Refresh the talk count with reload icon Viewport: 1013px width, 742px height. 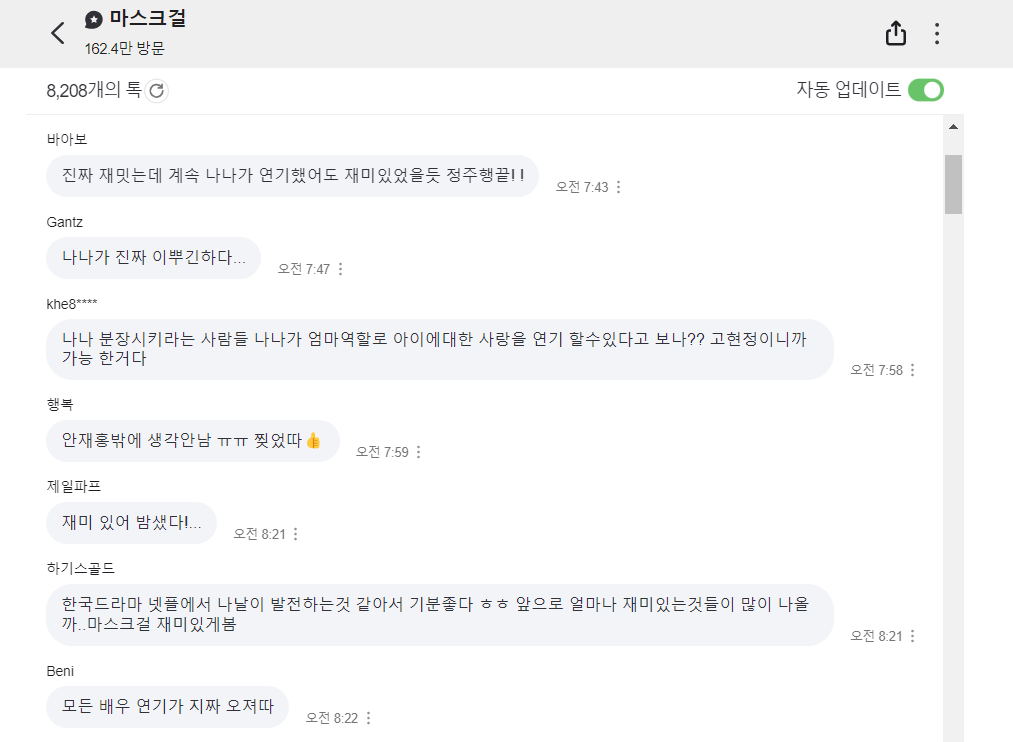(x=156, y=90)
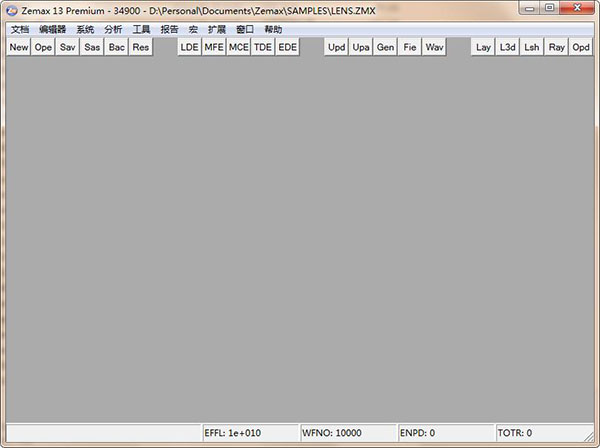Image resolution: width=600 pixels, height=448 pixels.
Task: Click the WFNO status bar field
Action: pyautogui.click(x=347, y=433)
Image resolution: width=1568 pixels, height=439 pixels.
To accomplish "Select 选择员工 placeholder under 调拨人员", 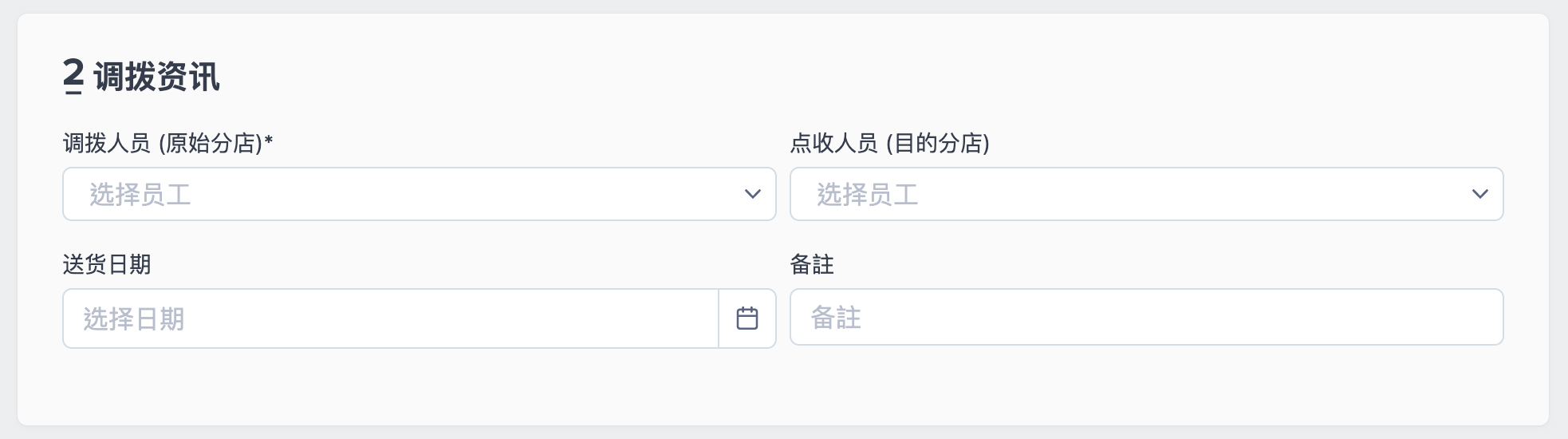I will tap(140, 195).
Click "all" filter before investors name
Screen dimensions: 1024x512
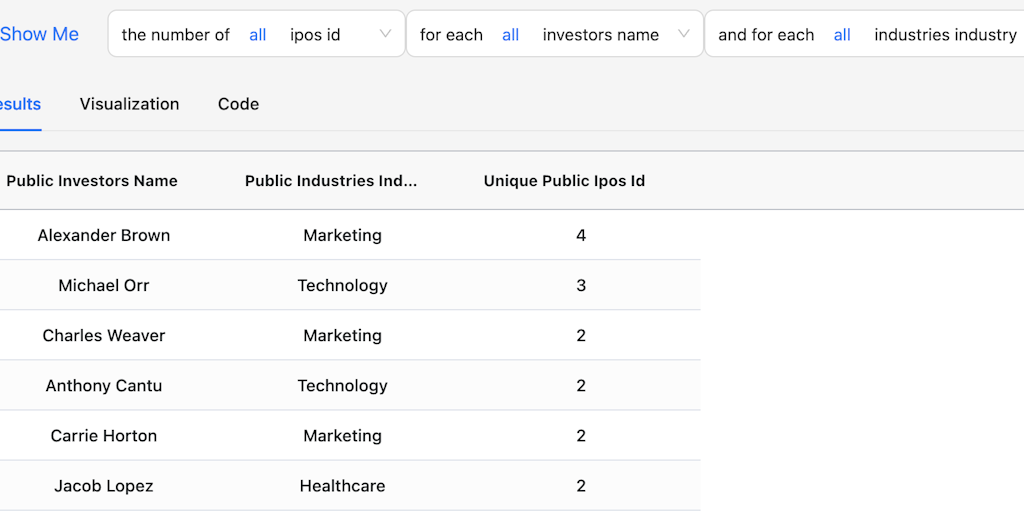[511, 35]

:::

Exercise objective:
Leaving every picture out, please copy exactly the lines from the one holding "before investors name" through the last line of the listing, both ends included.

Result of the task:
Click "all" filter before investors name
Screen dimensions: 1024x512
[511, 35]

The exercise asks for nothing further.